[Collection entries]

==========

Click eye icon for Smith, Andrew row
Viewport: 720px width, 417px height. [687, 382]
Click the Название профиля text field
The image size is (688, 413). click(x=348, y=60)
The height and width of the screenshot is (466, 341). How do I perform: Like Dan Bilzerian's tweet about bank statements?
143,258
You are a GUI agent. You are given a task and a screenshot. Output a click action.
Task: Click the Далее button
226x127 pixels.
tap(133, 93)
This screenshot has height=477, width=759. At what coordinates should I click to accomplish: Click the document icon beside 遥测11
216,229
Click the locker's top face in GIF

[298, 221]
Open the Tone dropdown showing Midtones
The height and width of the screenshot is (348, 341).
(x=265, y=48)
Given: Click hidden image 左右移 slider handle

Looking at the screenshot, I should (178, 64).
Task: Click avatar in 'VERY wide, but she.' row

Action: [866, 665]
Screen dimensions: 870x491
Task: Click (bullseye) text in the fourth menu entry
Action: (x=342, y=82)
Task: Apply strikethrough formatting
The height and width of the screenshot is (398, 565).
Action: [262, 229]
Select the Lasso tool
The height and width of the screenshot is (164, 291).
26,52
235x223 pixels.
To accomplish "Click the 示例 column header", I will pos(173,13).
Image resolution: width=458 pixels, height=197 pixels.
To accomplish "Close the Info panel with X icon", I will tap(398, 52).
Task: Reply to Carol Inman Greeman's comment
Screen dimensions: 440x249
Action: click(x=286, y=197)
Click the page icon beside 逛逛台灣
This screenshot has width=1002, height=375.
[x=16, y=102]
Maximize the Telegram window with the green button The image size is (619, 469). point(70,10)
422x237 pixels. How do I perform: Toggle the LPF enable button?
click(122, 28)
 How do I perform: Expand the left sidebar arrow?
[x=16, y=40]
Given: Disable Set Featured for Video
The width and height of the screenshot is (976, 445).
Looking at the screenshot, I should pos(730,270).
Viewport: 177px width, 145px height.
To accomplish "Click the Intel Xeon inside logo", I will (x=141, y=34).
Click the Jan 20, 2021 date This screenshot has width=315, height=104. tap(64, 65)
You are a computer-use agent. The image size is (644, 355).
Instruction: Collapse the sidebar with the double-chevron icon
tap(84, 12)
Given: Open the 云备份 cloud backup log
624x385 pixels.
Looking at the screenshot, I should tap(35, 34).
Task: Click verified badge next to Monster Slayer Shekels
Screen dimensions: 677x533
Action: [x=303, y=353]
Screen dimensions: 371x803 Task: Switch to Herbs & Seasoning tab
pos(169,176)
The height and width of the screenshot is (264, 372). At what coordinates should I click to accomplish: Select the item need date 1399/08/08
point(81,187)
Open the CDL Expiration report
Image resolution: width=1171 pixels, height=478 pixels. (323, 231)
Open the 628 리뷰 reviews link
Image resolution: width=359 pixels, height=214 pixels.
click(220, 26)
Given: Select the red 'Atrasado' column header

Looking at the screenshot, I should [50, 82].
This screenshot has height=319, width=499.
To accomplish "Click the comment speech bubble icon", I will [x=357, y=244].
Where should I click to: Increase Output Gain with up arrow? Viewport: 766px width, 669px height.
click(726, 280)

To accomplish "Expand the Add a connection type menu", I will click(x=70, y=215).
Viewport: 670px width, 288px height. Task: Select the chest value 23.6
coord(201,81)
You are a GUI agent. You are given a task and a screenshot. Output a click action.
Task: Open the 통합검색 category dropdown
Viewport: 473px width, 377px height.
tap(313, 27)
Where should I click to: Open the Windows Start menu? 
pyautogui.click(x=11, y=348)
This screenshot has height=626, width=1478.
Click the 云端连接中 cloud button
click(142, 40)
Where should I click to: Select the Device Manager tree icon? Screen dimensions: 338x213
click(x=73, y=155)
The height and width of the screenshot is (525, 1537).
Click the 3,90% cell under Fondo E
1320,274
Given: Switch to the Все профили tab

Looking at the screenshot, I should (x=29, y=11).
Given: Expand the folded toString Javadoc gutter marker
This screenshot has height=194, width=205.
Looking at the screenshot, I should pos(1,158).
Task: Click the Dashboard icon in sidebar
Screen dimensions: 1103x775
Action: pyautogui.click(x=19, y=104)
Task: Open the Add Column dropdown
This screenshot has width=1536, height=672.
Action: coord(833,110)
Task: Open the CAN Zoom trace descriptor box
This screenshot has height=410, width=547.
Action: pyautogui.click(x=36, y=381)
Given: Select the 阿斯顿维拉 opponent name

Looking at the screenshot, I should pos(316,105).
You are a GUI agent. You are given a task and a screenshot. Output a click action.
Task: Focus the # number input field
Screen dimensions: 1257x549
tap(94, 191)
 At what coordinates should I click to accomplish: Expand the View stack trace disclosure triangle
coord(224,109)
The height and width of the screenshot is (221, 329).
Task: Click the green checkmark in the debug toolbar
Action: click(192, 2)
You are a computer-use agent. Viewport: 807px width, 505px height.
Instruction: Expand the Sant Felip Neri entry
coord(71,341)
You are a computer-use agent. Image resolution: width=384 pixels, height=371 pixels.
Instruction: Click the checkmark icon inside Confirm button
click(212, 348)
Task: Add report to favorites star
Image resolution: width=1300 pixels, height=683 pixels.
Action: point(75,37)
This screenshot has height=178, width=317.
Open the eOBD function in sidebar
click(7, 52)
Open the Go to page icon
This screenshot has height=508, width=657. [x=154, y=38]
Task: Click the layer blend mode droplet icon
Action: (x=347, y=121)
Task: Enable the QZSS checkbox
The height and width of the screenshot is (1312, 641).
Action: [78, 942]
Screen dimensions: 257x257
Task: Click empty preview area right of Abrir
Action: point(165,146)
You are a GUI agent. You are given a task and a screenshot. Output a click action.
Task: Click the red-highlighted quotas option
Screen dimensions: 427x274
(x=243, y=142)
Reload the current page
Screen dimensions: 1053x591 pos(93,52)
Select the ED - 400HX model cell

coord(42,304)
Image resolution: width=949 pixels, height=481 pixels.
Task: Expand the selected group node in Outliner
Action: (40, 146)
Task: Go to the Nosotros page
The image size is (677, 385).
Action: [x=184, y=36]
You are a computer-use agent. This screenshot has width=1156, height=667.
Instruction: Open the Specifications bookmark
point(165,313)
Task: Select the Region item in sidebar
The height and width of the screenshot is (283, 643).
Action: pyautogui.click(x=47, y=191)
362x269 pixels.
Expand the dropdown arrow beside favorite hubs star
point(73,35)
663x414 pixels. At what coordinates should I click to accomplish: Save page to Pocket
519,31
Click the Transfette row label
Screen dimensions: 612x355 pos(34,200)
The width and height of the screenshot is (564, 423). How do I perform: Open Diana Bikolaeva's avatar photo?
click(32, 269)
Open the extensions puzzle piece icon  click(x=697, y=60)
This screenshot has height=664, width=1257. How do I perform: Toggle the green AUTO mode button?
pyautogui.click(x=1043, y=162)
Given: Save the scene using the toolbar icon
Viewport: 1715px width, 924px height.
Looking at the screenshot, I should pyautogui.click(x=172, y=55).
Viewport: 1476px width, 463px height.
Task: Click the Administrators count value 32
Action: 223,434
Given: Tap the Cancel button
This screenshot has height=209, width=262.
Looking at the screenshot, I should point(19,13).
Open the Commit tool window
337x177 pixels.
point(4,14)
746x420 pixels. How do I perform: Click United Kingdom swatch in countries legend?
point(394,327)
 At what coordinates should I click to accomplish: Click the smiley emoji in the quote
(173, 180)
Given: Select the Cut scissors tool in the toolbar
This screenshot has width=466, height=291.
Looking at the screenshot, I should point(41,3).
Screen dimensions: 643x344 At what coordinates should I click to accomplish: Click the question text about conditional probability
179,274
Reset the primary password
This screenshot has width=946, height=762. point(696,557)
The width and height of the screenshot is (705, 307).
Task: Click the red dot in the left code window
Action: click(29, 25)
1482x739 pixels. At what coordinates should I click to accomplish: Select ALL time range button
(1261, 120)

==========

Work to be completed >> Write all the data out again, word for word.

Written solution >>
Click eye icon for Smith, Andrew row
Viewport: 720px width, 417px height. [687, 382]
Click the Название профиля text field
The image size is (688, 413). click(x=348, y=60)
The height and width of the screenshot is (466, 341). How do I perform: Like Dan Bilzerian's tweet about bank statements?
143,258
You are a GUI agent. You are given a task and a screenshot. Output a click action.
Task: Click the Далее button
226x127 pixels.
tap(133, 93)
This screenshot has height=477, width=759. At what coordinates should I click to accomplish: Click the document icon beside 遥测11
216,229
Click the locker's top face in GIF

[298, 221]
Open the Tone dropdown showing Midtones
The height and width of the screenshot is (348, 341).
(x=265, y=48)
Given: Click hidden image 左右移 slider handle

Looking at the screenshot, I should (178, 64).
Task: Click avatar in 'VERY wide, but she.' row

Action: [866, 665]
Screen dimensions: 870x491
Task: Click (bullseye) text in the fourth menu entry
Action: (x=342, y=82)
Task: Apply strikethrough formatting
The height and width of the screenshot is (398, 565).
Action: [262, 229]
Select the Lasso tool
The height and width of the screenshot is (164, 291).
26,52
235x223 pixels.
To accomplish "Click the 示例 column header", I will pos(173,13).
Image resolution: width=458 pixels, height=197 pixels.
To accomplish "Close the Info panel with X icon", I will tap(398, 52).
Task: Reply to Carol Inman Greeman's comment
Screen dimensions: 440x249
Action: click(x=286, y=197)
Click the page icon beside 逛逛台灣
This screenshot has width=1002, height=375.
[x=16, y=102]
Maximize the Telegram window with the green button The image size is (619, 469). point(70,10)
422x237 pixels. How do I perform: Toggle the LPF enable button?
click(122, 28)
 How do I perform: Expand the left sidebar arrow?
[x=16, y=40]
Given: Disable Set Featured for Video
The width and height of the screenshot is (976, 445).
Looking at the screenshot, I should pos(730,270).
Viewport: 177px width, 145px height.
To accomplish "Click the Intel Xeon inside logo", I will (x=141, y=34).
Click the Jan 20, 2021 date This screenshot has width=315, height=104. tap(64, 65)
You are a computer-use agent. The image size is (644, 355).
Instruction: Collapse the sidebar with the double-chevron icon
tap(84, 12)
Given: Open the 云备份 cloud backup log
624x385 pixels.
Looking at the screenshot, I should tap(35, 34).
Task: Click verified badge next to Monster Slayer Shekels
Screen dimensions: 677x533
Action: [x=303, y=353]
Screen dimensions: 371x803 Task: Switch to Herbs & Seasoning tab
pos(169,176)
The height and width of the screenshot is (264, 372). At what coordinates should I click to accomplish: Select the item need date 1399/08/08
point(81,187)
Open the CDL Expiration report
Image resolution: width=1171 pixels, height=478 pixels. (323, 231)
Open the 628 리뷰 reviews link
Image resolution: width=359 pixels, height=214 pixels.
click(220, 26)
Given: Select the red 'Atrasado' column header

Looking at the screenshot, I should [50, 82].
This screenshot has height=319, width=499.
To accomplish "Click the comment speech bubble icon", I will [x=357, y=244].
Where should I click to: Increase Output Gain with up arrow? Viewport: 766px width, 669px height.
click(726, 280)

To accomplish "Expand the Add a connection type menu", I will click(x=70, y=215).
Viewport: 670px width, 288px height. Task: Select the chest value 23.6
coord(201,81)
You are a GUI agent. You are given a task and a screenshot. Output a click action.
Task: Open the 통합검색 category dropdown
Viewport: 473px width, 377px height.
tap(313, 27)
Where should I click to: Open the Windows Start menu? 
pyautogui.click(x=11, y=348)
This screenshot has height=626, width=1478.
Click the 云端连接中 cloud button
click(142, 40)
Where should I click to: Select the Device Manager tree icon? Screen dimensions: 338x213
click(x=73, y=155)
The height and width of the screenshot is (525, 1537).
Click the 3,90% cell under Fondo E
1320,274
Given: Switch to the Все профили tab

Looking at the screenshot, I should (x=29, y=11).
Given: Expand the folded toString Javadoc gutter marker
This screenshot has height=194, width=205.
Looking at the screenshot, I should pos(1,158).
Task: Click the Dashboard icon in sidebar
Screen dimensions: 1103x775
Action: pyautogui.click(x=19, y=104)
Task: Open the Add Column dropdown
This screenshot has width=1536, height=672.
Action: coord(833,110)
Task: Open the CAN Zoom trace descriptor box
This screenshot has height=410, width=547.
Action: pyautogui.click(x=36, y=381)
Given: Select the 阿斯顿维拉 opponent name

Looking at the screenshot, I should pos(316,105).
You are a GUI agent. You are given a task and a screenshot. Output a click action.
Task: Focus the # number input field
Screen dimensions: 1257x549
tap(94, 191)
 At what coordinates should I click to accomplish: Expand the View stack trace disclosure triangle
coord(224,109)
The height and width of the screenshot is (221, 329).
Task: Click the green checkmark in the debug toolbar
Action: click(192, 2)
You are a computer-use agent. Viewport: 807px width, 505px height.
Instruction: Expand the Sant Felip Neri entry
coord(71,341)
You are a computer-use agent. Image resolution: width=384 pixels, height=371 pixels.
Instruction: Click the checkmark icon inside Confirm button
click(212, 348)
Task: Add report to favorites star
Image resolution: width=1300 pixels, height=683 pixels.
Action: point(75,37)
This screenshot has height=178, width=317.
Open the eOBD function in sidebar
click(7, 52)
Open the Go to page icon
This screenshot has height=508, width=657. [x=154, y=38]
Task: Click the layer blend mode droplet icon
Action: (x=347, y=121)
Task: Enable the QZSS checkbox
The height and width of the screenshot is (1312, 641).
Action: [78, 942]
Screen dimensions: 257x257
Task: Click empty preview area right of Abrir
Action: point(165,146)
You are a GUI agent. You are given a task and a screenshot. Output a click action.
Task: Click the red-highlighted quotas option
Screen dimensions: 427x274
(x=243, y=142)
Reload the current page
Screen dimensions: 1053x591 pos(93,52)
Select the ED - 400HX model cell

coord(42,304)
Image resolution: width=949 pixels, height=481 pixels.
Task: Expand the selected group node in Outliner
Action: (40, 146)
Task: Go to the Nosotros page
The image size is (677, 385).
Action: [x=184, y=36]
You are a computer-use agent. This screenshot has width=1156, height=667.
Instruction: Open the Specifications bookmark
point(165,313)
Task: Select the Region item in sidebar
The height and width of the screenshot is (283, 643).
Action: pyautogui.click(x=47, y=191)
362x269 pixels.
Expand the dropdown arrow beside favorite hubs star
point(73,35)
663x414 pixels. At what coordinates should I click to accomplish: Save page to Pocket
519,31
Click the Transfette row label
Screen dimensions: 612x355 pos(34,200)
The width and height of the screenshot is (564, 423). How do I perform: Open Diana Bikolaeva's avatar photo?
click(32, 269)
Open the extensions puzzle piece icon  click(x=697, y=60)
This screenshot has height=664, width=1257. How do I perform: Toggle the green AUTO mode button?
pyautogui.click(x=1043, y=162)
Given: Save the scene using the toolbar icon
Viewport: 1715px width, 924px height.
Looking at the screenshot, I should pyautogui.click(x=172, y=55).
Viewport: 1476px width, 463px height.
Task: Click the Administrators count value 32
Action: 223,434
Given: Tap the Cancel button
This screenshot has height=209, width=262.
Looking at the screenshot, I should point(19,13).
Open the Commit tool window
337x177 pixels.
point(4,14)
746x420 pixels. How do I perform: Click United Kingdom swatch in countries legend?
point(394,327)
 At what coordinates should I click to accomplish: Click the smiley emoji in the quote
(173, 180)
Given: Select the Cut scissors tool in the toolbar
This screenshot has width=466, height=291.
Looking at the screenshot, I should point(41,3).
Screen dimensions: 643x344 At what coordinates should I click to accomplish: Click the question text about conditional probability
179,274
Reset the primary password
This screenshot has width=946, height=762. point(696,557)
The width and height of the screenshot is (705, 307).
Task: Click the red dot in the left code window
Action: click(29, 25)
1482x739 pixels. At what coordinates should I click to accomplish: Select ALL time range button
(1261, 120)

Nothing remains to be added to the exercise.